<<<<
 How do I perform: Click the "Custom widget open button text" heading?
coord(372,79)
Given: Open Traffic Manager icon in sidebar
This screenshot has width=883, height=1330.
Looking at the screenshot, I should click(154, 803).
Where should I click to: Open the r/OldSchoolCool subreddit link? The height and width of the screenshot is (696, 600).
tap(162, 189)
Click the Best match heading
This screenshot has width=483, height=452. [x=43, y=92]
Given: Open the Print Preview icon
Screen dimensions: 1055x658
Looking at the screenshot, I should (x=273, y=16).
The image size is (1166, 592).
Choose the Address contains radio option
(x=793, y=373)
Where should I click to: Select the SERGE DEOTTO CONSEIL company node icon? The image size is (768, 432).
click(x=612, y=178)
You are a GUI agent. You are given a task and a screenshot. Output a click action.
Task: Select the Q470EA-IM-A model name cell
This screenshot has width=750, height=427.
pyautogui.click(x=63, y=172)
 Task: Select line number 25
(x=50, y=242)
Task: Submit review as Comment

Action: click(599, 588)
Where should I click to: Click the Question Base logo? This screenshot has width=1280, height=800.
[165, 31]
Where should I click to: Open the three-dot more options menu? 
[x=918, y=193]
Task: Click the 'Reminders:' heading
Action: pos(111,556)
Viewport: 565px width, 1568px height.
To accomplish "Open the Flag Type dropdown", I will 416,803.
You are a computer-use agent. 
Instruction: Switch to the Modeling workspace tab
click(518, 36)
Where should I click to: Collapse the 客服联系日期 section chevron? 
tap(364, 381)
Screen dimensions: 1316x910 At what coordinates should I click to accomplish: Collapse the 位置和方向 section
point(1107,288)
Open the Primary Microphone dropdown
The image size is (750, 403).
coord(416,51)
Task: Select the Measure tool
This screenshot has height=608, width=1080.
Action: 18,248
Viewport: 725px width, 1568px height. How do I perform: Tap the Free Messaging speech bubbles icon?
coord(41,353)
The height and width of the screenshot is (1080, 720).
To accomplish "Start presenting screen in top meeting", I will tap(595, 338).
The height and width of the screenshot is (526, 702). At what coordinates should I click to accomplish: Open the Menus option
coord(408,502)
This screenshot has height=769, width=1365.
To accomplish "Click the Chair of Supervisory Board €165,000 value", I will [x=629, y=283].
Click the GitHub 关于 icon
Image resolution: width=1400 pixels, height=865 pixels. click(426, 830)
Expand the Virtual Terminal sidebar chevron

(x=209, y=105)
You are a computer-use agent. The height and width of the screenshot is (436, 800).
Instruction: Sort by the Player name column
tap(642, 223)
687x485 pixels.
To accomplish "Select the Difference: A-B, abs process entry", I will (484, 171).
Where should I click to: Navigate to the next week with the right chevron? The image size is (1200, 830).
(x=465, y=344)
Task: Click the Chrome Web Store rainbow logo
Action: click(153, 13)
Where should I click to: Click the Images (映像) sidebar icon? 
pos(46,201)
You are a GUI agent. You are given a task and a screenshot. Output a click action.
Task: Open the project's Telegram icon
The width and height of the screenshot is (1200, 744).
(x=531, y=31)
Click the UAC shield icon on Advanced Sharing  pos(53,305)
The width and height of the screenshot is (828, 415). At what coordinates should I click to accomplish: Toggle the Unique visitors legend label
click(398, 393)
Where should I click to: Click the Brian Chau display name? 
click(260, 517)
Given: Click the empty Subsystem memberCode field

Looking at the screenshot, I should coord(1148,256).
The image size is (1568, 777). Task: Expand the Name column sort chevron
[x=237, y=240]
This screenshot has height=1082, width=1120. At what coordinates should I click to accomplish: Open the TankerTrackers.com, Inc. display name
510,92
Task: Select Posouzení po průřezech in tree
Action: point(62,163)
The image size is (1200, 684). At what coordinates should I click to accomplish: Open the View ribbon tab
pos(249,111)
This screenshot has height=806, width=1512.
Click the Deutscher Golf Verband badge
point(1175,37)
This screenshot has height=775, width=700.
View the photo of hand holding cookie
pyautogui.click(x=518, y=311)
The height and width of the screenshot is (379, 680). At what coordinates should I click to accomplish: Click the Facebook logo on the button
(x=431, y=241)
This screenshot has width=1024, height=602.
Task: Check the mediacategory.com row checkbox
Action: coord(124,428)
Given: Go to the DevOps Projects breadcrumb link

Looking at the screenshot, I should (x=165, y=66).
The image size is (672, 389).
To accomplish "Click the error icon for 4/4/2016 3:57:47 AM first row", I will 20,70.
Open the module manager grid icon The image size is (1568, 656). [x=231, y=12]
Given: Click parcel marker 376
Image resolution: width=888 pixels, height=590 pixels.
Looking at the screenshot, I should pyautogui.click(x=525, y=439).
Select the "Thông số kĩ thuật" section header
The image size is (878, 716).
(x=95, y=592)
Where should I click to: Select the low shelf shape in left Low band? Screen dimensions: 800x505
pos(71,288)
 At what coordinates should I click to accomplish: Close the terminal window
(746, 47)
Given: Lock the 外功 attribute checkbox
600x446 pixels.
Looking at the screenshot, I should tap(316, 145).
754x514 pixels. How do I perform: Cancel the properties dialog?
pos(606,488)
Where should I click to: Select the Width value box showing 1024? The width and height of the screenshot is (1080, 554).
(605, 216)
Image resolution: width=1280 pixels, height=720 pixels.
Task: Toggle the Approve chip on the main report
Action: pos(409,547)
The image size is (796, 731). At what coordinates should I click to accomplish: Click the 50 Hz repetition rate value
>>>>
▶ Your task
Copy out precisely the lines from the line with "Click the Best match heading" to the line with "Task: Select the Q470EA-IM-A model name cell" in the material above, including those two lines and omitting all the rest.

▶ Answer to this exercise
Click the Best match heading
This screenshot has width=483, height=452. [x=43, y=92]
Given: Open the Print Preview icon
Screen dimensions: 1055x658
Looking at the screenshot, I should (x=273, y=16).
The image size is (1166, 592).
Choose the Address contains radio option
(x=793, y=373)
Where should I click to: Select the SERGE DEOTTO CONSEIL company node icon? The image size is (768, 432).
click(x=612, y=178)
You are a GUI agent. You are given a task and a screenshot. Output a click action.
Task: Select the Q470EA-IM-A model name cell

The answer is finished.